Blameless

Then the other administrators and princes began searching for some fault in the way Daniel was handling his affairs, but they couldn’t find anything to criticize. He was faithful and honest and always responsible. So they concluded, “Our only chance of finding grounds for accusing Daniel will be in connection with the requirements of his religion.”

Daniel 6:4-5 (NLT)

Here is a man with wisdom and knowledge. This wisdom and knowledge has gained him great influence. Because of his influence, the other leaders become jealous and seek to find a way to destroy the man. Yet they cannot seem to find a way because the man in blameless. With no other options, they manufacture a way to catch him and have him arrested and killed.

Are we still talking about Daniel here?

A very similar story is repeated in the Gospels with the account leading up to Jesus’ arrest. Daniel’s story sounds a lot like the one that would play out centuries later.

So what’s the deal with these leaders who can’t stand to have a blameless person in their midst? The answer is right there—blameless. Daniel was able to accomplish more than all of the other advisors and princes were able to—without cheating or lying. He put them to shame because of his integrity. A worldly way of thinking just can’t handle the way of the blameless.

Read the news. Christians are still experiencing similar persecution. When the world doesn’t understand the way we live, they feel as though they must quash it. I believe it is because of their own shame that they do so. When Christians stand firm in their faith, it sends a message to a world that stands for nothing. And, to those who stand for nothing, it renders their existence meaningless. Can you imagine living a life void of meaning?

As Christians, our lives are full of meaning and purpose and we should do all that we can to live both of those to their fullest potential.

If is for the glory of God, when those who profess religion, conduct themselves so that their most watchful enemies may find no occasion for blaming them, save only in the matters of their God, in which they walk according to their consciences.

Matthew Henry

Paul tells us to find joy in trials of every kind because they make us stronger and build our faith. Daniel, after enduring a night with the lions was given even greater power than he had before. While I cannot guarantee that you’ll end up the third most powerful person in the country, I can guarantee that, when you stand before the Lord having held firm in your faith, you will hear, “Well done, my good and faithful servant.”

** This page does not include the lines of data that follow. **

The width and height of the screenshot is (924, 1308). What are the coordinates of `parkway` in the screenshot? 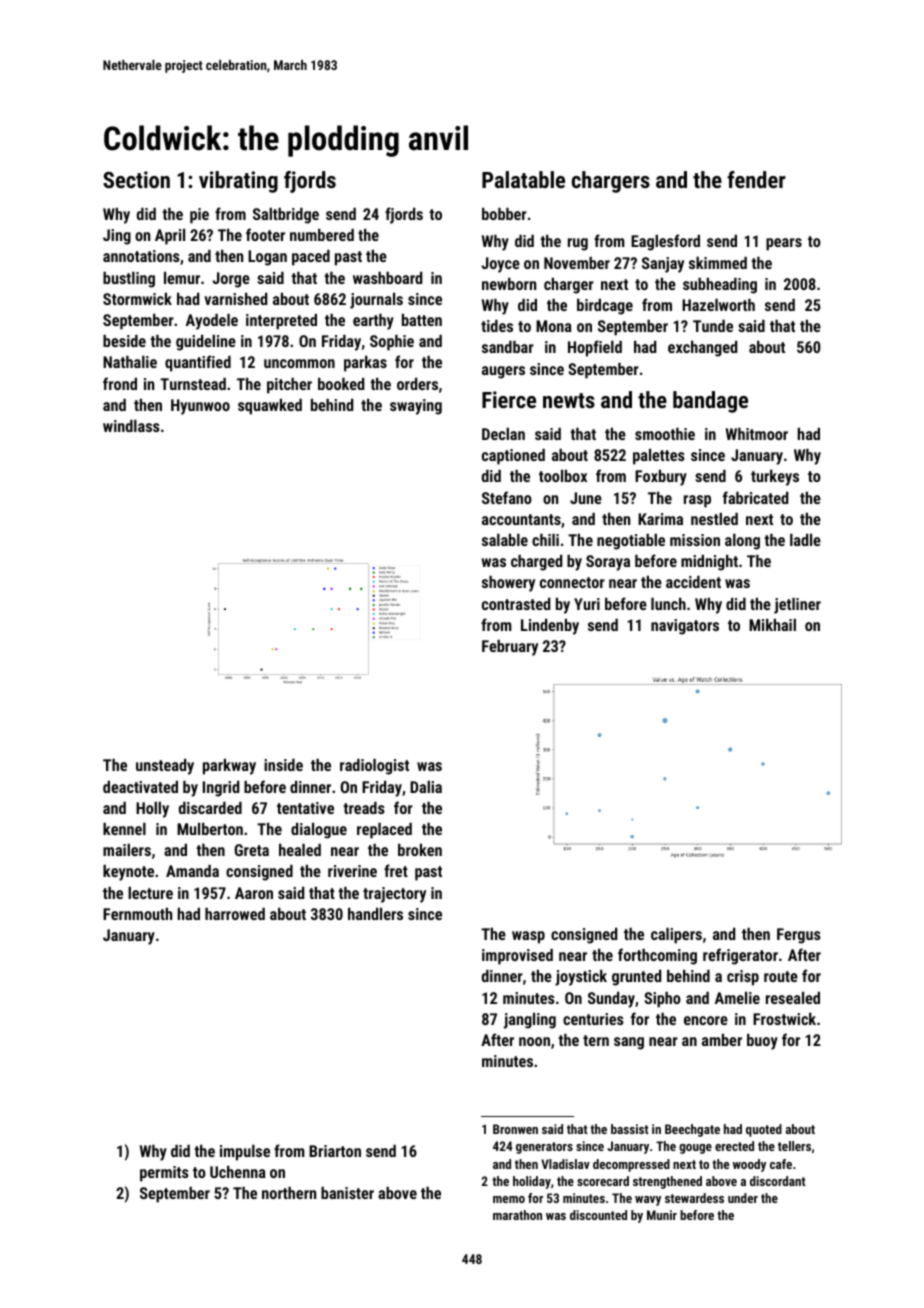 It's located at (229, 766).
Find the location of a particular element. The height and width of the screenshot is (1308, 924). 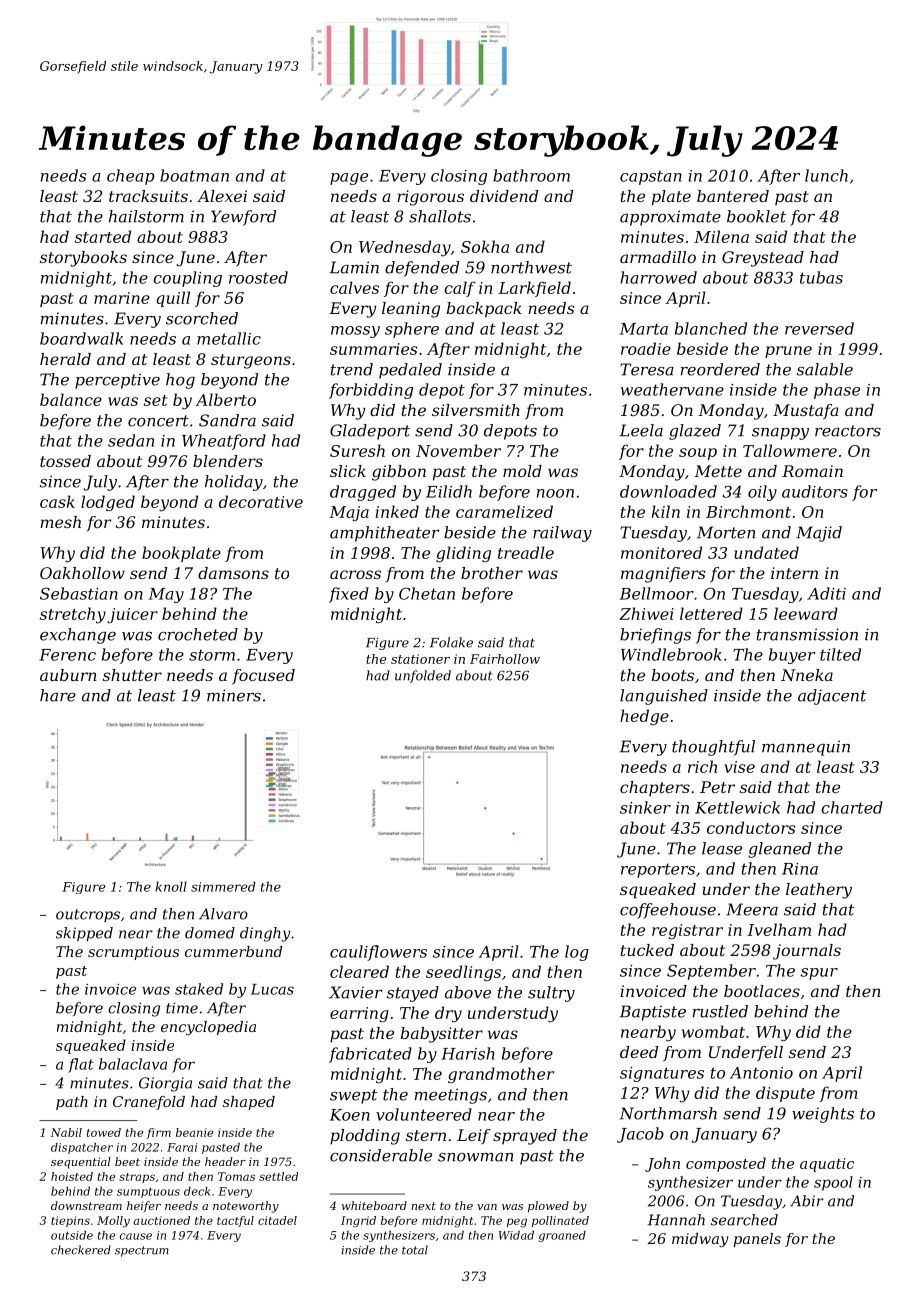

seedlings is located at coordinates (463, 973).
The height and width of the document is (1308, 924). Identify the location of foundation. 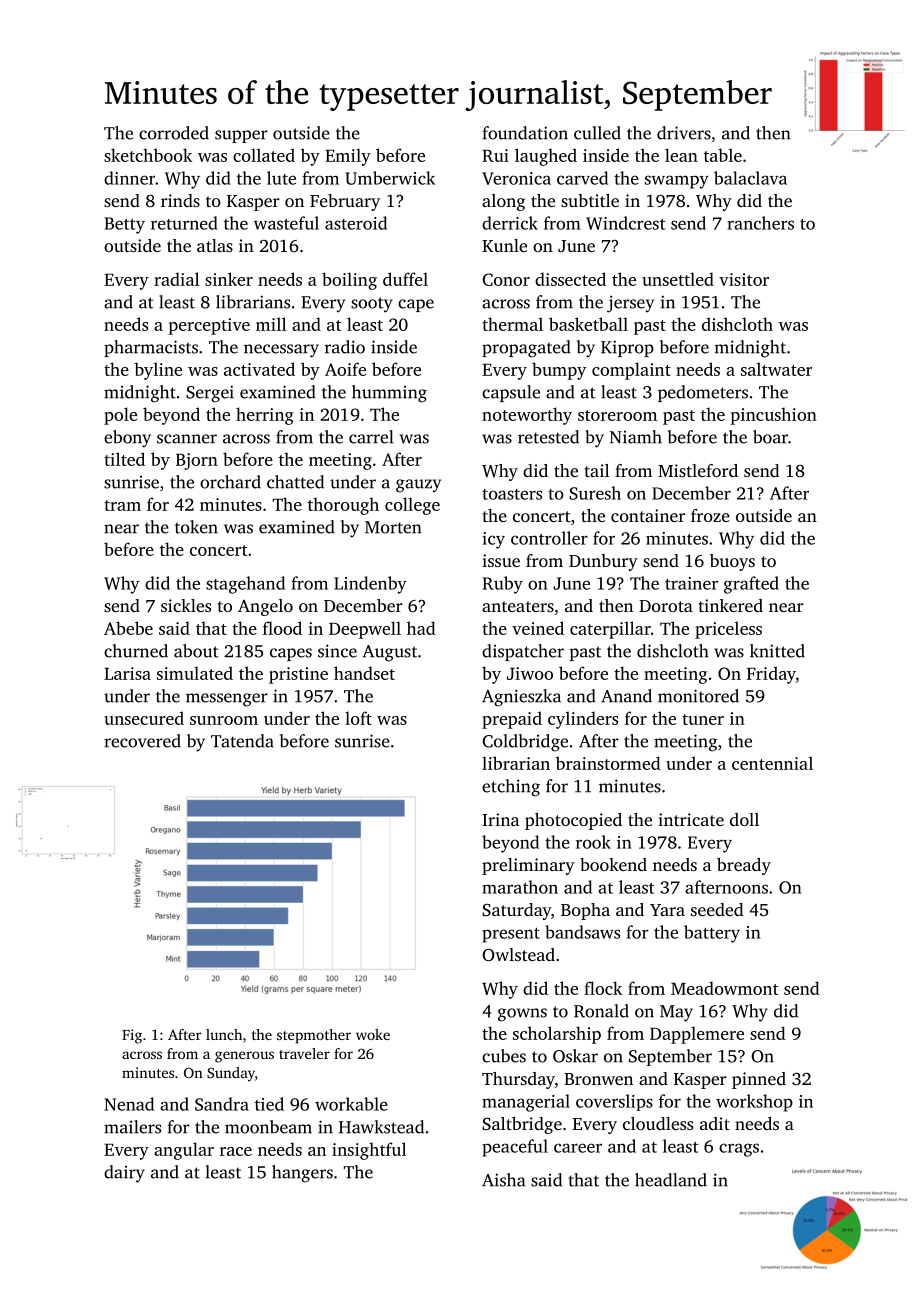
(525, 133).
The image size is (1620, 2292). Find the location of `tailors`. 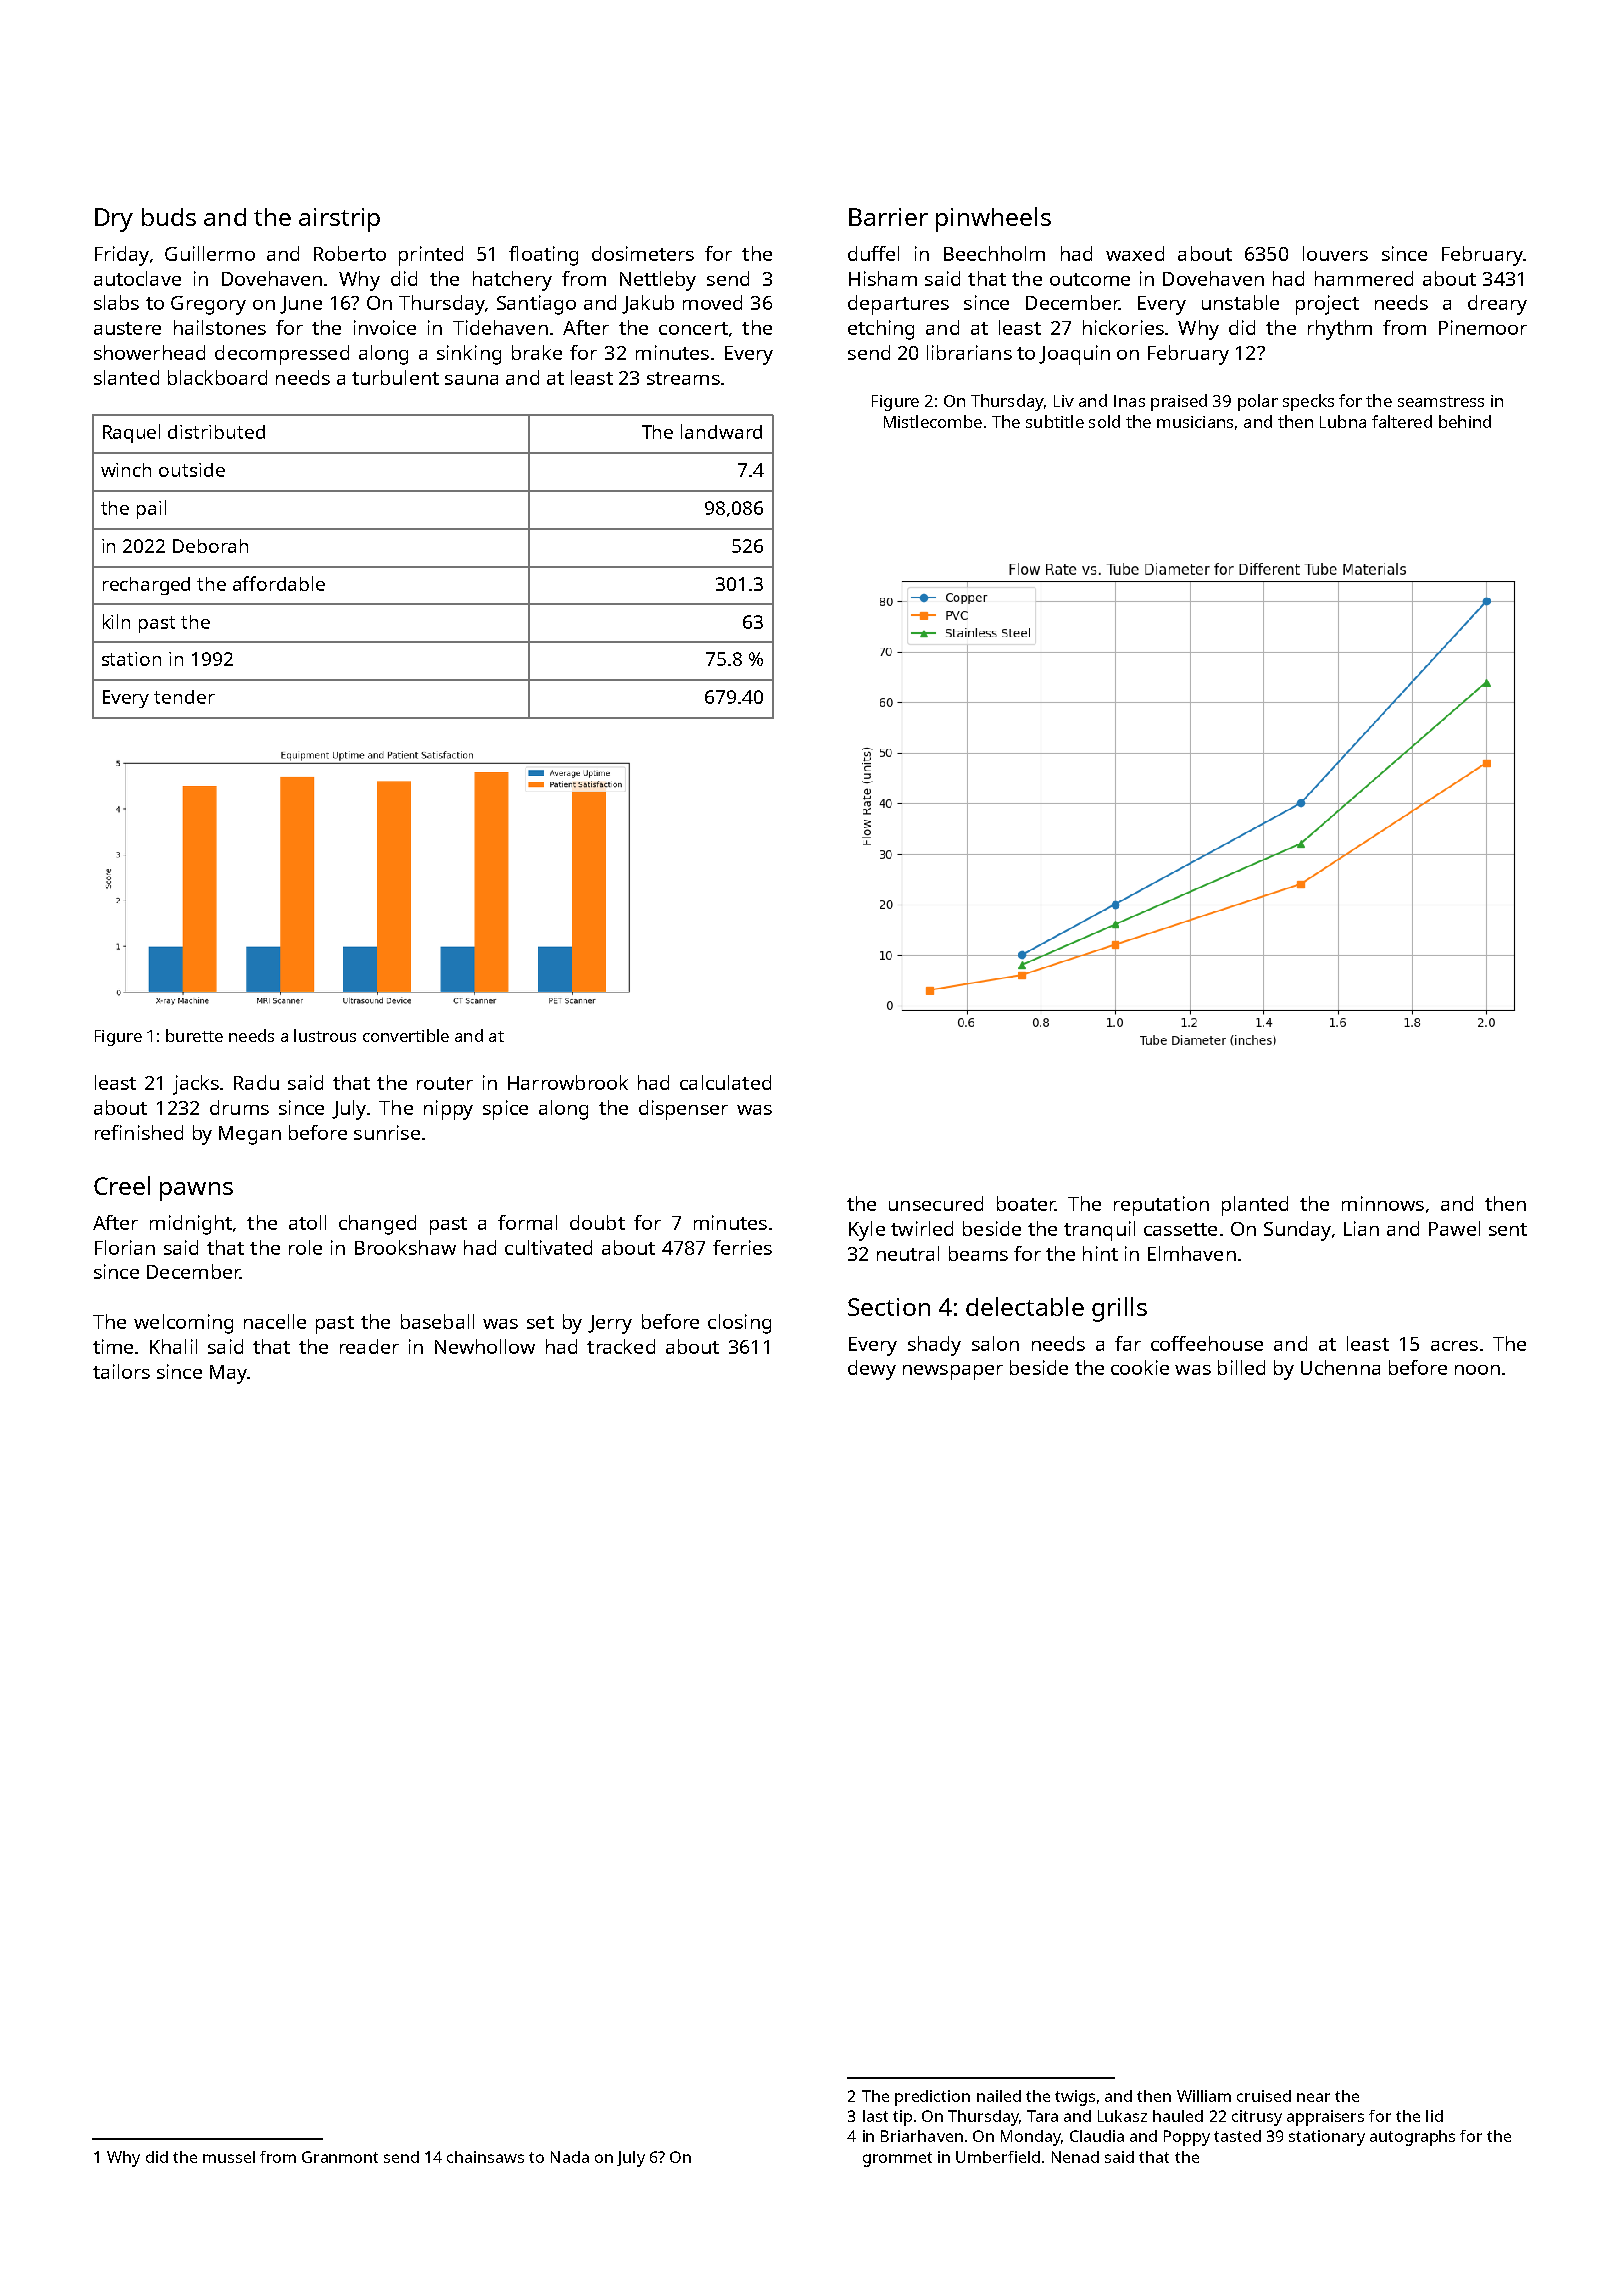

Daily Bible reading: Daniel 5-6, 1 John 4

Continually

Have you ever mentioned a problem to an unbeliever and they look at you aghast as though you, a Christian, should be living a life free of trouble, pain, and/or difficulty? It is a sadly common misconception that Christians can and should live completely perfect lives.

Be to me a rock of refuge,
to which I may continually come.

Psalm 71:3 (ESV)

Note that David doesn’t say that he stays at the rock of refuge, but that he continually comes to it. Again and again. He didn’t run to the rock once and then everything was good from there. If you’ve read through David’s history, you know that he was plagued with trouble, both of his own making and of those conspiring against him.

But I will hope continually
and will praise you yet more and more.

Psalm 71:14 (ESV)

If God only saved you once, how much would you praise Him? If He saves you again and again, how much more will you praise Him?

You who have made me see many troubles and calamities
will revive me again;
from the depths of the earth
you will bring me up again.
You will increase my greatness
and comfort me again.

Psalm 71:20-21

Again and again and again. David saw more trials and tribulations than any one man should, yet God saw fit to bring Jesus out of David’s lineage. If believers were meant to live perfect lives, don’t you think God would have done something for David? Instead, David’s faith was continually increased and each time trials came, he turned to God. God gave him increase in every area of his life.

The issue is not whether or not we will experience difficulties, but rather what we do when they come. Do we wallow in self pity or stand up and proclaim that God is greater than our circumstance and He is always well-able to see us through?

Daily Bible reading: Psalm 70-72; Romans 4

Joy!

Count it all joy, my brothers, when you meet trials of various kinds.

James 1:2 (ESV)

Joy? Really? I’m supposed to have joy in trials?

I will readily admit that joy is not usually my go-to response to a difficult situation.

But what is joy? Joy is not equal to happy. Let’s set that one straight.

HAPPY: lucky, fortunate, successful, prosperous, having secure possession of good.

So if joy isn’t happy, what is it?

JOY: a delight of the mind, from the consideration of the present or assured approaching possession of good. To rejoice; to be glad; to exult.

In Acts, Paul and Barnabas stirred up a bit of a ruckus. They had spent several weeks preaching the Good News of Jesus and people were responding. Of course, the leaders of the city would have none of this and they stirred up people against the boys. Paul and Barnabas left the city, shook the dust off their feet and moved on.

And the disciples were filled with joy and with the Holy Spirit.

Acts 13:52 (ESV)

Were they happy that they got kicked out of a city where the population was responding to their message? I doubt it. Yet they still had joy because they still had a purpose and they still had the Holy Spirit. The leaders in the city couldn’t take that away.